_PROBLEM STATEMENT_
In full and without alteration, write out the data below.

_RAW DATA_
◇ ◇ ◇ ◇ ◇ ◇ ◇

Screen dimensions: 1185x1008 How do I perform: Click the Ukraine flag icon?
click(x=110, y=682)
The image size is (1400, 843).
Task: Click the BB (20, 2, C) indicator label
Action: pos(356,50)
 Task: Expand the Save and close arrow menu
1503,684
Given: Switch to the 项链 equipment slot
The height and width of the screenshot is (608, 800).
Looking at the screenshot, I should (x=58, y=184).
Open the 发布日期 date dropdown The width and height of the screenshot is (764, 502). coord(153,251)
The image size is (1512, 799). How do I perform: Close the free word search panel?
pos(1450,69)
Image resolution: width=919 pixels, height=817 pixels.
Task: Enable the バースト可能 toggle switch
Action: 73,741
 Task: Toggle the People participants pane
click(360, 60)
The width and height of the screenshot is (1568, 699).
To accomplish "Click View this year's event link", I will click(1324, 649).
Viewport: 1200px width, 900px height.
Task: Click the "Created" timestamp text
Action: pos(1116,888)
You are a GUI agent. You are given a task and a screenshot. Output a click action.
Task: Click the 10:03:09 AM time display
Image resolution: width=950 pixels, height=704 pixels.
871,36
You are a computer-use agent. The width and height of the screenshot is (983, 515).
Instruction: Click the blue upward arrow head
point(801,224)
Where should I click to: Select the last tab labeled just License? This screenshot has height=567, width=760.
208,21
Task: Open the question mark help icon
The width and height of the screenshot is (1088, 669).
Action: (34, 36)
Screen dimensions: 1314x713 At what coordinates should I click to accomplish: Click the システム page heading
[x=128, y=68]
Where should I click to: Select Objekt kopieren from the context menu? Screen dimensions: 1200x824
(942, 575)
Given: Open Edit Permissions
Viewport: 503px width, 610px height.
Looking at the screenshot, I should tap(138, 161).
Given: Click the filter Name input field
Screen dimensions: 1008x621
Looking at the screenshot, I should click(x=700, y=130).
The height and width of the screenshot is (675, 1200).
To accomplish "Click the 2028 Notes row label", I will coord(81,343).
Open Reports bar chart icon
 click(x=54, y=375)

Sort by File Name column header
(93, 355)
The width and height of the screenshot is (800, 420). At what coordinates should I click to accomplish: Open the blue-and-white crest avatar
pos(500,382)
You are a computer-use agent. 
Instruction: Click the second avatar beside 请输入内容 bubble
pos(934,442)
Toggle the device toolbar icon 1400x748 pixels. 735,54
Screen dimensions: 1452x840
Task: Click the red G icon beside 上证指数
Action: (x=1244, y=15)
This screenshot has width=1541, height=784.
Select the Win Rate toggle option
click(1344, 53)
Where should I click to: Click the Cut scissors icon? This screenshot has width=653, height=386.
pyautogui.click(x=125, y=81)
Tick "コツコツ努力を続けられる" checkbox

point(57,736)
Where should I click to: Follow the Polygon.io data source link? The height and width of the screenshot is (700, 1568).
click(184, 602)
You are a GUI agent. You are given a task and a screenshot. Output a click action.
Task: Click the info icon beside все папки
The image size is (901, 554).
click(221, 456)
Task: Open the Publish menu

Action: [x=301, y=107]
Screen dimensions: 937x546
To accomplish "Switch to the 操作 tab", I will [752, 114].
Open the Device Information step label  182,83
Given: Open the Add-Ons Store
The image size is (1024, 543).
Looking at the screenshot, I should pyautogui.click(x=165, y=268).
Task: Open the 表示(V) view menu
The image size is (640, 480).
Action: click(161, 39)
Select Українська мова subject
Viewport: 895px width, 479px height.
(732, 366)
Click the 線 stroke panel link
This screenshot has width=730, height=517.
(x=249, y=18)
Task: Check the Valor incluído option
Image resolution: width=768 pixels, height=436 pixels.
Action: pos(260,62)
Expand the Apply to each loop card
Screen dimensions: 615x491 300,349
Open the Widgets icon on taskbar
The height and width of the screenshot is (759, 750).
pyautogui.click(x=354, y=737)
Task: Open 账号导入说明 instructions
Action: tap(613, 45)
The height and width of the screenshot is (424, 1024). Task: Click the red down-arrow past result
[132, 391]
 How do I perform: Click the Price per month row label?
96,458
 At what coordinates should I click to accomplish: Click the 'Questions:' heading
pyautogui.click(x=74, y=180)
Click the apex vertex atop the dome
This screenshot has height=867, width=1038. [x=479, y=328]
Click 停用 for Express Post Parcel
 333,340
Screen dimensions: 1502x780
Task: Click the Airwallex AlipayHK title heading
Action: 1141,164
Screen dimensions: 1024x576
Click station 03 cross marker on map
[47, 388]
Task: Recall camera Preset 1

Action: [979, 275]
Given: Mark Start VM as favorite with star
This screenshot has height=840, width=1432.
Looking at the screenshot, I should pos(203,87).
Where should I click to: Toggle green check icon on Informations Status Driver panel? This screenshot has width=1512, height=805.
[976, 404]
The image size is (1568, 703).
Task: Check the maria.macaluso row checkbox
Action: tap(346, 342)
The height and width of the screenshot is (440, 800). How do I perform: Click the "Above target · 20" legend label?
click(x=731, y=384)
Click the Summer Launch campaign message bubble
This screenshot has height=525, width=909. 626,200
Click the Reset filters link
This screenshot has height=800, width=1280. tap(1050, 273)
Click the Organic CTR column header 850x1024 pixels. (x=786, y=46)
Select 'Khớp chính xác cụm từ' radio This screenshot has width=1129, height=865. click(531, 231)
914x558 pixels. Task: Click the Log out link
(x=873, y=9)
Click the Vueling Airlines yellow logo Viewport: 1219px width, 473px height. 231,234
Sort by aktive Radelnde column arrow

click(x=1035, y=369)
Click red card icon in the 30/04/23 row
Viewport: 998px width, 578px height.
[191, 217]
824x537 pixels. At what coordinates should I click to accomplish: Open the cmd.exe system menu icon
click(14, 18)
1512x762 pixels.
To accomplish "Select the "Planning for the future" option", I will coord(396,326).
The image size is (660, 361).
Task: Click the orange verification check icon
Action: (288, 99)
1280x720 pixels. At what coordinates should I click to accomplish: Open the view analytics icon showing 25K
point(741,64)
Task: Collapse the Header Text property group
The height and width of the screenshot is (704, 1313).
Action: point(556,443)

◇ ◇ ◇ ◇ ◇ ◇ ◇

_SOLUTION_
Screen dimensions: 1185x1008 How do I perform: Click the Ukraine flag icon?
click(x=110, y=682)
The image size is (1400, 843).
Task: Click the BB (20, 2, C) indicator label
Action: pos(356,50)
 Task: Expand the Save and close arrow menu
1503,684
Given: Switch to the 项链 equipment slot
The height and width of the screenshot is (608, 800).
Looking at the screenshot, I should (x=58, y=184).
Open the 发布日期 date dropdown The width and height of the screenshot is (764, 502). coord(153,251)
The image size is (1512, 799). How do I perform: Close the free word search panel?
pos(1450,69)
Image resolution: width=919 pixels, height=817 pixels.
Task: Enable the バースト可能 toggle switch
Action: 73,741
 Task: Toggle the People participants pane
click(360, 60)
The width and height of the screenshot is (1568, 699).
To accomplish "Click View this year's event link", I will click(1324, 649).
Viewport: 1200px width, 900px height.
Task: Click the "Created" timestamp text
Action: pos(1116,888)
You are a GUI agent. You are given a task and a screenshot. Output a click action.
Task: Click the 10:03:09 AM time display
Image resolution: width=950 pixels, height=704 pixels.
871,36
You are a computer-use agent. The width and height of the screenshot is (983, 515).
Instruction: Click the blue upward arrow head
point(801,224)
Where should I click to: Select the last tab labeled just License? This screenshot has height=567, width=760.
208,21
Task: Open the question mark help icon
The width and height of the screenshot is (1088, 669).
Action: (34, 36)
Screen dimensions: 1314x713 At what coordinates should I click to accomplish: Click the システム page heading
[x=128, y=68]
Where should I click to: Select Objekt kopieren from the context menu? Screen dimensions: 1200x824
(942, 575)
Given: Open Edit Permissions
Viewport: 503px width, 610px height.
Looking at the screenshot, I should tap(138, 161).
Given: Click the filter Name input field
Screen dimensions: 1008x621
Looking at the screenshot, I should click(x=700, y=130).
The height and width of the screenshot is (675, 1200).
To accomplish "Click the 2028 Notes row label", I will coord(81,343).
Open Reports bar chart icon
 click(x=54, y=375)

Sort by File Name column header
(93, 355)
The width and height of the screenshot is (800, 420). At what coordinates should I click to accomplish: Open the blue-and-white crest avatar
pos(500,382)
You are a computer-use agent. 
Instruction: Click the second avatar beside 请输入内容 bubble
pos(934,442)
Toggle the device toolbar icon 1400x748 pixels. 735,54
Screen dimensions: 1452x840
Task: Click the red G icon beside 上证指数
Action: (x=1244, y=15)
This screenshot has width=1541, height=784.
Select the Win Rate toggle option
click(1344, 53)
Where should I click to: Click the Cut scissors icon? This screenshot has width=653, height=386.
pyautogui.click(x=125, y=81)
Tick "コツコツ努力を続けられる" checkbox

point(57,736)
Where should I click to: Follow the Polygon.io data source link? The height and width of the screenshot is (700, 1568).
click(184, 602)
You are a GUI agent. You are given a task and a screenshot. Output a click action.
Task: Click the info icon beside все папки
The image size is (901, 554).
click(221, 456)
Task: Open the Publish menu

Action: [x=301, y=107]
Screen dimensions: 937x546
To accomplish "Switch to the 操作 tab", I will [752, 114].
Open the Device Information step label  182,83
Given: Open the Add-Ons Store
The image size is (1024, 543).
Looking at the screenshot, I should pyautogui.click(x=165, y=268).
Task: Open the 表示(V) view menu
The image size is (640, 480).
Action: click(161, 39)
Select Українська мова subject
Viewport: 895px width, 479px height.
(732, 366)
Click the 線 stroke panel link
This screenshot has width=730, height=517.
(x=249, y=18)
Task: Check the Valor incluído option
Image resolution: width=768 pixels, height=436 pixels.
Action: pos(260,62)
Expand the Apply to each loop card
Screen dimensions: 615x491 300,349
Open the Widgets icon on taskbar
The height and width of the screenshot is (759, 750).
pyautogui.click(x=354, y=737)
Task: Open 账号导入说明 instructions
Action: tap(613, 45)
The height and width of the screenshot is (424, 1024). Task: Click the red down-arrow past result
[132, 391]
 How do I perform: Click the Price per month row label?
96,458
 At what coordinates should I click to accomplish: Click the 'Questions:' heading
pyautogui.click(x=74, y=180)
Click the apex vertex atop the dome
This screenshot has height=867, width=1038. [x=479, y=328]
Click 停用 for Express Post Parcel
 333,340
Screen dimensions: 1502x780
Task: Click the Airwallex AlipayHK title heading
Action: 1141,164
Screen dimensions: 1024x576
Click station 03 cross marker on map
[47, 388]
Task: Recall camera Preset 1

Action: [979, 275]
Given: Mark Start VM as favorite with star
This screenshot has height=840, width=1432.
Looking at the screenshot, I should pos(203,87).
Where should I click to: Toggle green check icon on Informations Status Driver panel? This screenshot has width=1512, height=805.
[976, 404]
The image size is (1568, 703).
Task: Check the maria.macaluso row checkbox
Action: tap(346, 342)
The height and width of the screenshot is (440, 800). How do I perform: Click the "Above target · 20" legend label?
click(x=731, y=384)
Click the Summer Launch campaign message bubble
This screenshot has height=525, width=909. 626,200
Click the Reset filters link
This screenshot has height=800, width=1280. tap(1050, 273)
Click the Organic CTR column header 850x1024 pixels. (x=786, y=46)
Select 'Khớp chính xác cụm từ' radio This screenshot has width=1129, height=865. click(531, 231)
914x558 pixels. Task: Click the Log out link
(x=873, y=9)
Click the Vueling Airlines yellow logo Viewport: 1219px width, 473px height. 231,234
Sort by aktive Radelnde column arrow

click(x=1035, y=369)
Click red card icon in the 30/04/23 row
Viewport: 998px width, 578px height.
[191, 217]
824x537 pixels. At what coordinates should I click to accomplish: Open the cmd.exe system menu icon
click(14, 18)
1512x762 pixels.
To accomplish "Select the "Planning for the future" option", I will coord(396,326).
The image size is (660, 361).
Task: Click the orange verification check icon
Action: (288, 99)
1280x720 pixels. At what coordinates should I click to accomplish: Open the view analytics icon showing 25K
point(741,64)
Task: Collapse the Header Text property group
The height and width of the screenshot is (704, 1313).
Action: point(556,443)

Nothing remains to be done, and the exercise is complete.